Stored records:
= = =
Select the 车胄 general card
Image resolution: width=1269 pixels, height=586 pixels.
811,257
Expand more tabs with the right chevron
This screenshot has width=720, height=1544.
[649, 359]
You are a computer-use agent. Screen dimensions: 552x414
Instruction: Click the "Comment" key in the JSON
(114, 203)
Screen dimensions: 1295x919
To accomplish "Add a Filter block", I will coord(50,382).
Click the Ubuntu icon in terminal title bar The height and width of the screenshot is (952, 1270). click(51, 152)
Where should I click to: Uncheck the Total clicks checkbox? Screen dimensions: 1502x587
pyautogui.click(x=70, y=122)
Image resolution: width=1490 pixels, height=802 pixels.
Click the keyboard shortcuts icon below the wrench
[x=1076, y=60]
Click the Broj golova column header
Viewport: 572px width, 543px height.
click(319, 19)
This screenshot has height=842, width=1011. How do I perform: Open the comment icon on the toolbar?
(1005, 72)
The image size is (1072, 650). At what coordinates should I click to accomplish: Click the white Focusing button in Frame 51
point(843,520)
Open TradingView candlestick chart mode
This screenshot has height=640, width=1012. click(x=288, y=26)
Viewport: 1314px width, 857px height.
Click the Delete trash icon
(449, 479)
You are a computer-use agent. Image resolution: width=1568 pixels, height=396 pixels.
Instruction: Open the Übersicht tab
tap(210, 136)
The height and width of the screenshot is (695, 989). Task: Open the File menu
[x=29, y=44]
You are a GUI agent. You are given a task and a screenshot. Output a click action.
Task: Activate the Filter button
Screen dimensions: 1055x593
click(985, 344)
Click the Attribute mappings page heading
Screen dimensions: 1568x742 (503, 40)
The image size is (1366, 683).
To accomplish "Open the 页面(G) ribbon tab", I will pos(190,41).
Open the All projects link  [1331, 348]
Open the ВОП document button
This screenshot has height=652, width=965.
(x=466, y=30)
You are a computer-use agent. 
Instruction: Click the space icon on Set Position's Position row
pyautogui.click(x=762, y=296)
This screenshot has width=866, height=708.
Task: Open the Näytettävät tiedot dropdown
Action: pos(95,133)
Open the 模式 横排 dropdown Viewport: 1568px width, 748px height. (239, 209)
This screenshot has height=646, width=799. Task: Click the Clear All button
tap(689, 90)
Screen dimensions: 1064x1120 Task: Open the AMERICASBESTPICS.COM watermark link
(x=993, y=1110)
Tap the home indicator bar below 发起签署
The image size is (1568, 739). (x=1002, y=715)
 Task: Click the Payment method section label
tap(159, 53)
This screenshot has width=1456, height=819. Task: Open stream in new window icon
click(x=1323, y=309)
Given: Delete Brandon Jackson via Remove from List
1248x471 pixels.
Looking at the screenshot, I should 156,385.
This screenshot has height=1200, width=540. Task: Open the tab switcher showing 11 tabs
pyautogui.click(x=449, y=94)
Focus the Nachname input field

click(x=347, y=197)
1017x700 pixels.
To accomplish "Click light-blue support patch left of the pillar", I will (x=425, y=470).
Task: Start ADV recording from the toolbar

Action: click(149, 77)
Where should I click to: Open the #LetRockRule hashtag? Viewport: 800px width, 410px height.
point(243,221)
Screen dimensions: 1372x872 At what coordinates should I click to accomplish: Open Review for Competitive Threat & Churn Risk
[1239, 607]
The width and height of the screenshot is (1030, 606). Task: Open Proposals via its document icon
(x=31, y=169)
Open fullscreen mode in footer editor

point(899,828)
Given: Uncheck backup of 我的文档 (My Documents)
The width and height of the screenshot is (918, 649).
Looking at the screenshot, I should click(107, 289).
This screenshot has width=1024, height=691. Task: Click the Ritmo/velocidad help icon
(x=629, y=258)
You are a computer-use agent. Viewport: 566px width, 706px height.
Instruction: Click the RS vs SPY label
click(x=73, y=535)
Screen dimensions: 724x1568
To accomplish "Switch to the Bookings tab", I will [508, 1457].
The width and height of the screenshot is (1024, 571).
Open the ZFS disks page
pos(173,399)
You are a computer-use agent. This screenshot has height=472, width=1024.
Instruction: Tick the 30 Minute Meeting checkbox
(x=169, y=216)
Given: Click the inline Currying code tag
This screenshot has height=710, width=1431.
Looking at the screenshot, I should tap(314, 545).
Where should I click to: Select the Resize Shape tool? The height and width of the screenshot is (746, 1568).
= = =
Task instructions: Switch "Ubuntu" to "Debian" throughout these lines and give them back with nothing else altered.

Response below:
Select the 车胄 general card
Image resolution: width=1269 pixels, height=586 pixels.
811,257
Expand more tabs with the right chevron
This screenshot has width=720, height=1544.
[649, 359]
You are a computer-use agent. Screen dimensions: 552x414
Instruction: Click the "Comment" key in the JSON
(114, 203)
Screen dimensions: 1295x919
To accomplish "Add a Filter block", I will coord(50,382).
Click the Debian icon in terminal title bar The height and width of the screenshot is (952, 1270). click(51, 152)
Where should I click to: Uncheck the Total clicks checkbox? Screen dimensions: 1502x587
pyautogui.click(x=70, y=122)
Image resolution: width=1490 pixels, height=802 pixels.
Click the keyboard shortcuts icon below the wrench
[x=1076, y=60]
Click the Broj golova column header
Viewport: 572px width, 543px height.
click(319, 19)
This screenshot has height=842, width=1011. How do I perform: Open the comment icon on the toolbar?
(1005, 72)
The image size is (1072, 650). At what coordinates should I click to accomplish: Click the white Focusing button in Frame 51
point(843,520)
Open TradingView candlestick chart mode
This screenshot has height=640, width=1012. click(x=288, y=26)
Viewport: 1314px width, 857px height.
Click the Delete trash icon
(449, 479)
You are a computer-use agent. Image resolution: width=1568 pixels, height=396 pixels.
Instruction: Open the Übersicht tab
tap(210, 136)
The height and width of the screenshot is (695, 989). Task: Open the File menu
[x=29, y=44]
You are a GUI agent. You are given a task and a screenshot. Output a click action.
Task: Activate the Filter button
Screen dimensions: 1055x593
click(985, 344)
Click the Attribute mappings page heading
Screen dimensions: 1568x742 (503, 40)
The image size is (1366, 683).
To accomplish "Open the 页面(G) ribbon tab", I will pos(190,41).
Open the All projects link  [1331, 348]
Open the ВОП document button
This screenshot has height=652, width=965.
(x=466, y=30)
You are a computer-use agent. 
Instruction: Click the space icon on Set Position's Position row
pyautogui.click(x=762, y=296)
This screenshot has width=866, height=708.
Task: Open the Näytettävät tiedot dropdown
Action: pos(95,133)
Open the 模式 横排 dropdown Viewport: 1568px width, 748px height. (239, 209)
This screenshot has height=646, width=799. Task: Click the Clear All button
tap(689, 90)
Screen dimensions: 1064x1120 Task: Open the AMERICASBESTPICS.COM watermark link
(x=993, y=1110)
Tap the home indicator bar below 发起签署
The image size is (1568, 739). (x=1002, y=715)
 Task: Click the Payment method section label
tap(159, 53)
This screenshot has width=1456, height=819. Task: Open stream in new window icon
click(x=1323, y=309)
Given: Delete Brandon Jackson via Remove from List
1248x471 pixels.
Looking at the screenshot, I should 156,385.
This screenshot has height=1200, width=540. Task: Open the tab switcher showing 11 tabs
pyautogui.click(x=449, y=94)
Focus the Nachname input field

click(x=347, y=197)
1017x700 pixels.
To accomplish "Click light-blue support patch left of the pillar", I will (x=425, y=470).
Task: Start ADV recording from the toolbar

Action: click(149, 77)
Where should I click to: Open the #LetRockRule hashtag? Viewport: 800px width, 410px height.
point(243,221)
Screen dimensions: 1372x872 At what coordinates should I click to accomplish: Open Review for Competitive Threat & Churn Risk
[1239, 607]
The width and height of the screenshot is (1030, 606). Task: Open Proposals via its document icon
(x=31, y=169)
Open fullscreen mode in footer editor

point(899,828)
Given: Uncheck backup of 我的文档 (My Documents)
The width and height of the screenshot is (918, 649).
Looking at the screenshot, I should click(107, 289).
This screenshot has width=1024, height=691. Task: Click the Ritmo/velocidad help icon
(x=629, y=258)
You are a computer-use agent. Viewport: 566px width, 706px height.
Instruction: Click the RS vs SPY label
click(x=73, y=535)
Screen dimensions: 724x1568
To accomplish "Switch to the Bookings tab", I will [508, 1457].
The width and height of the screenshot is (1024, 571).
Open the ZFS disks page
pos(173,399)
You are a computer-use agent. This screenshot has height=472, width=1024.
Instruction: Tick the 30 Minute Meeting checkbox
(x=169, y=216)
Given: Click the inline Currying code tag
This screenshot has height=710, width=1431.
Looking at the screenshot, I should tap(314, 545).
Where should I click to: Select the Resize Shape tool? The height and width of the screenshot is (746, 1568).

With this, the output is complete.